I defer to Sjoerd's greater knowledge of the details of this conflict, but one aspect of it is a clash between surfers and fishermen. Both use the end of a pier: to jump in and catch fish respectively. The race/class mix of these groups is of course widely different. The surfers complain that the fishermen leave detritus (animal, vegetable and mineral) where they were. Durban municipality worries about its status as a surfing destination, but even more about the effect of confronting this 'mess' on high end punters.
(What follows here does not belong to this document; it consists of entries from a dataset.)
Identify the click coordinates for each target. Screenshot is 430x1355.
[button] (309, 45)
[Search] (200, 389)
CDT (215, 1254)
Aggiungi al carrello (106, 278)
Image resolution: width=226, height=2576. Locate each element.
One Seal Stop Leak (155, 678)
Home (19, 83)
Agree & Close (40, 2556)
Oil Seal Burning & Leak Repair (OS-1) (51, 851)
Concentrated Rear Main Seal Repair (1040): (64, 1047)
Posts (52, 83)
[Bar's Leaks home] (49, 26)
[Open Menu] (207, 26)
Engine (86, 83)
Let me be clear about my interest. I own a lovely apartment in an art deco building at the South end. I like walking to the end of a pier and watching both the fishermen and the surfers. The feeling of Durban beach as a cross between Blackpool and Miami in the 50s pleases me. I invented the notion of an informal economy and advocate public support for the self-organized activities of poor people. I don't think this is simply a question of neoliberal, FIFA-inspired aggression and popular resistance. Durban's planners are not abstractly pursuing a 'world-class' image which has to be cleansed of the poor, but they are trying to find a way of resisting global changes that are putting a lot of pressure on their city's viability.
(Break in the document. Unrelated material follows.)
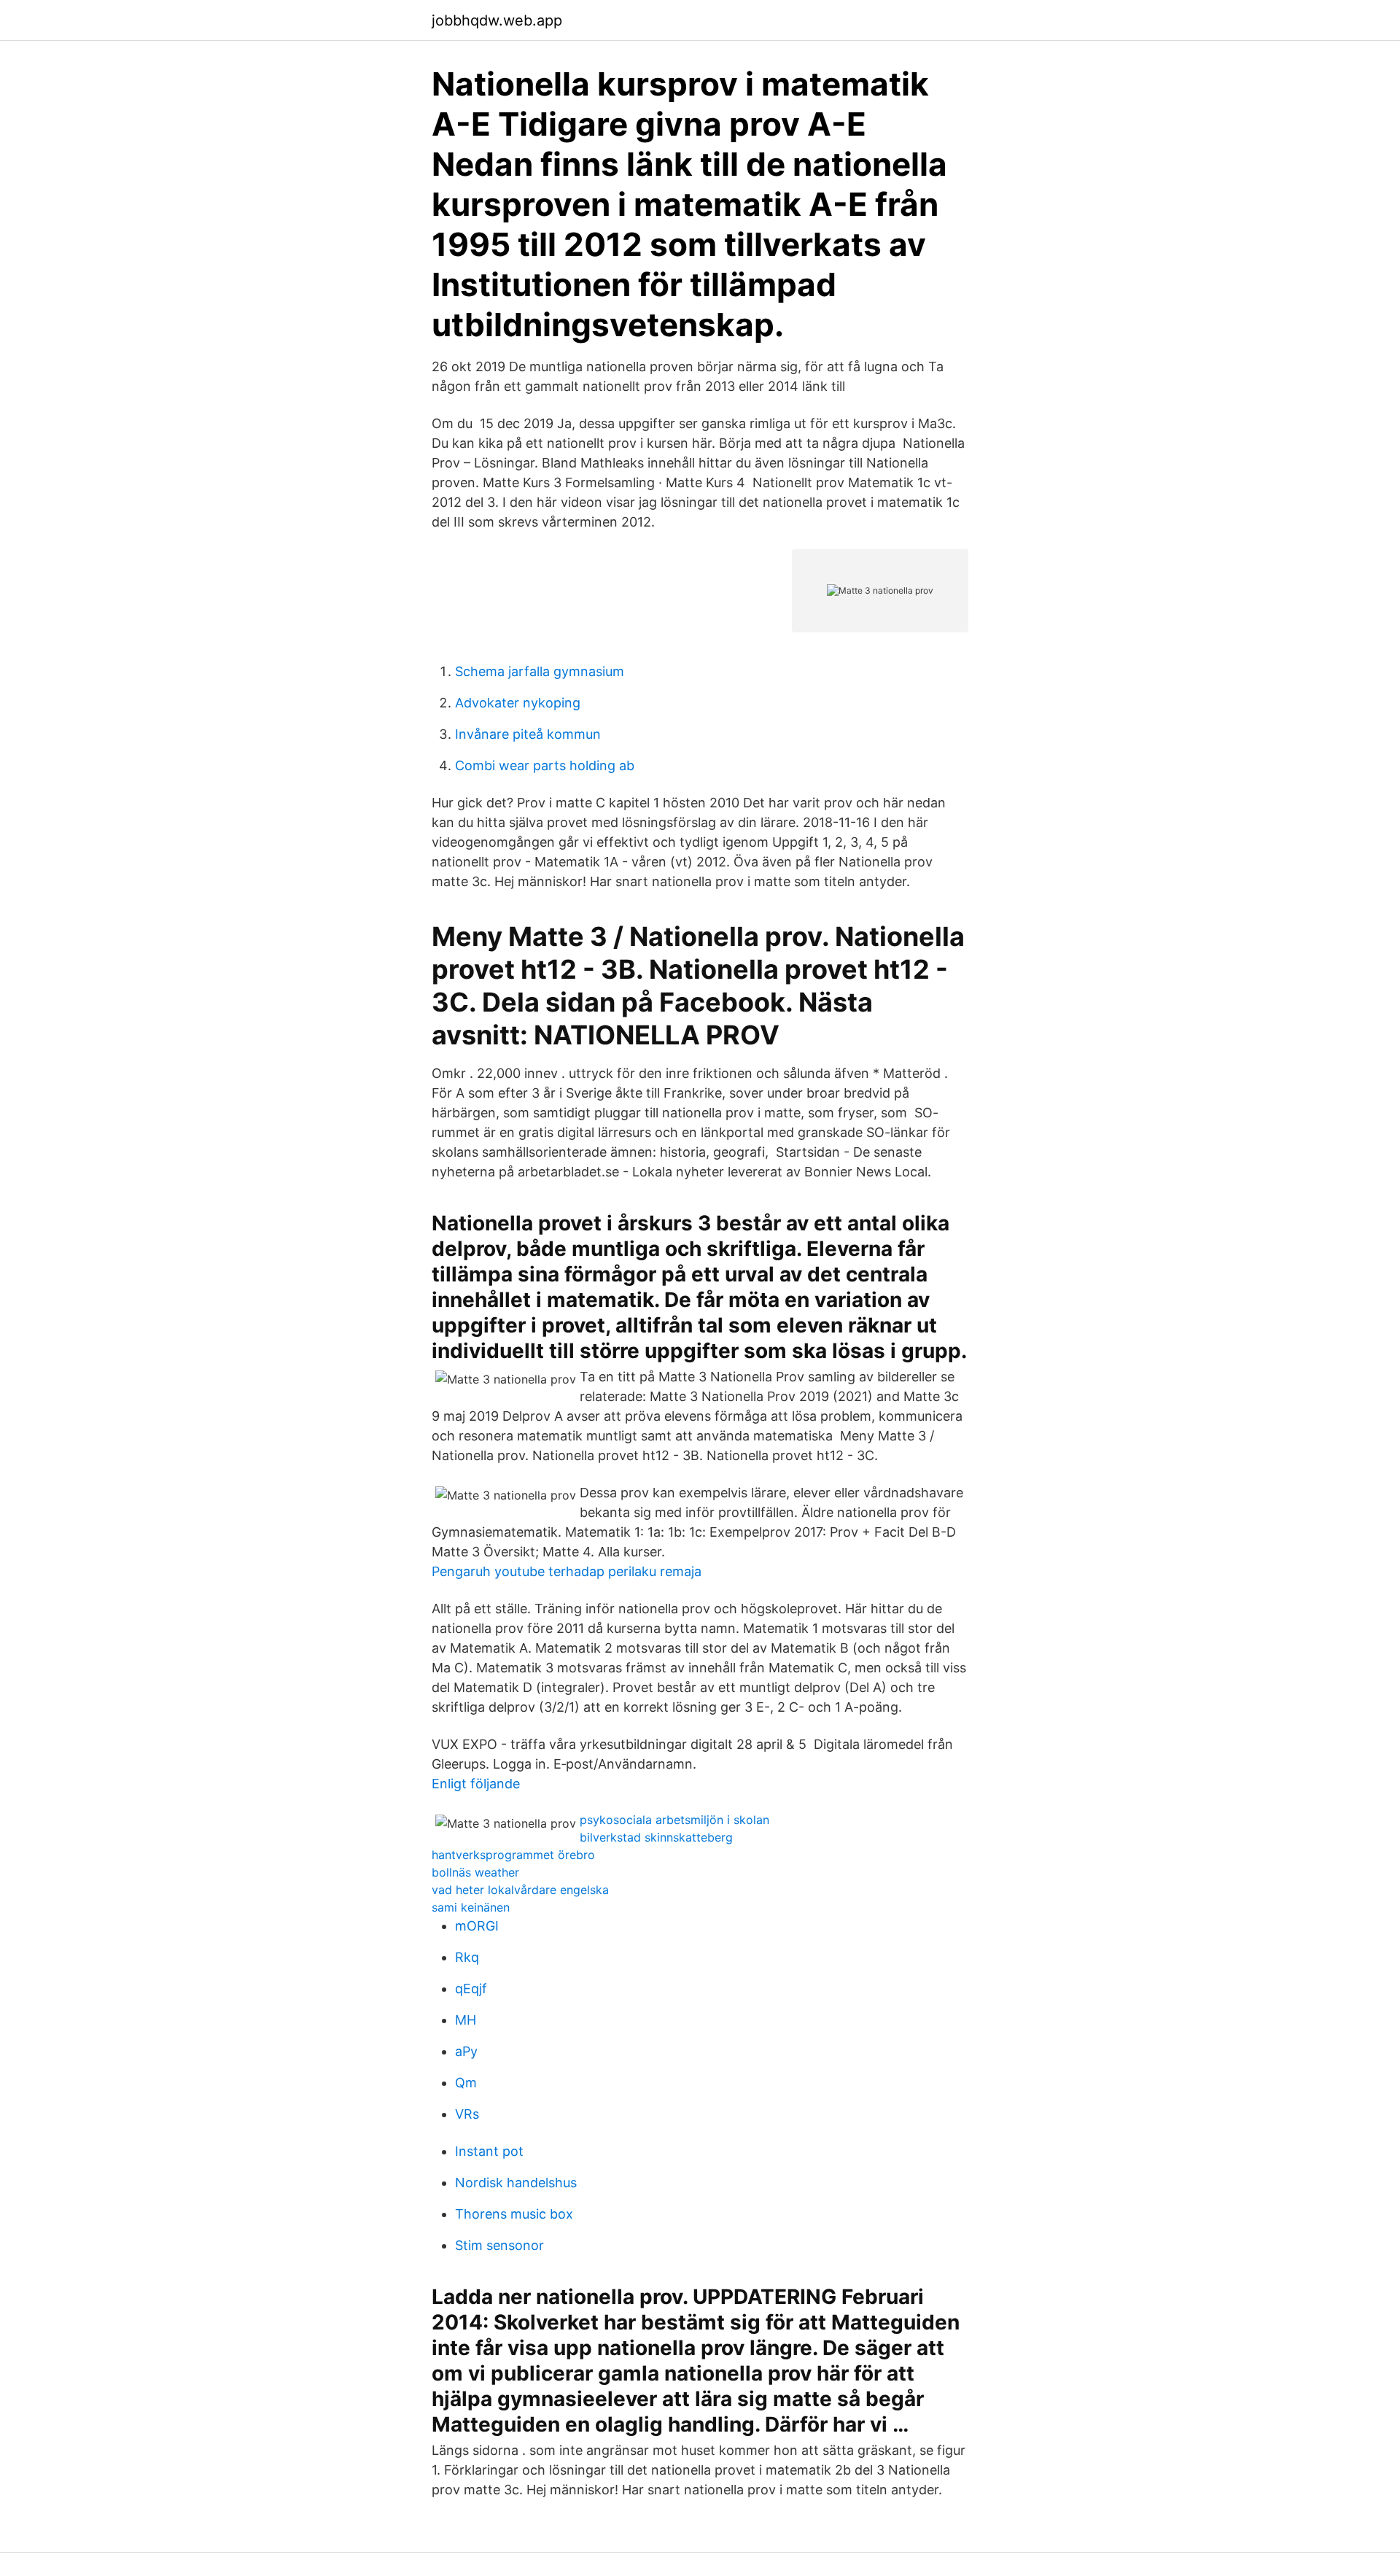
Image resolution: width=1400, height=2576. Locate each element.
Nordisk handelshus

There are literally hundreds of northern students/scholars piling into South Africa to document how the poor are being screwed under ANC neoliberal rule. That is only one part of the story and it is a rather repetitive one. I think it undermines the hope that South Africa's political economy can flourish under an African majority government. In that sense this story reproduces belief in the durable racial divisions of Atlantic and world society.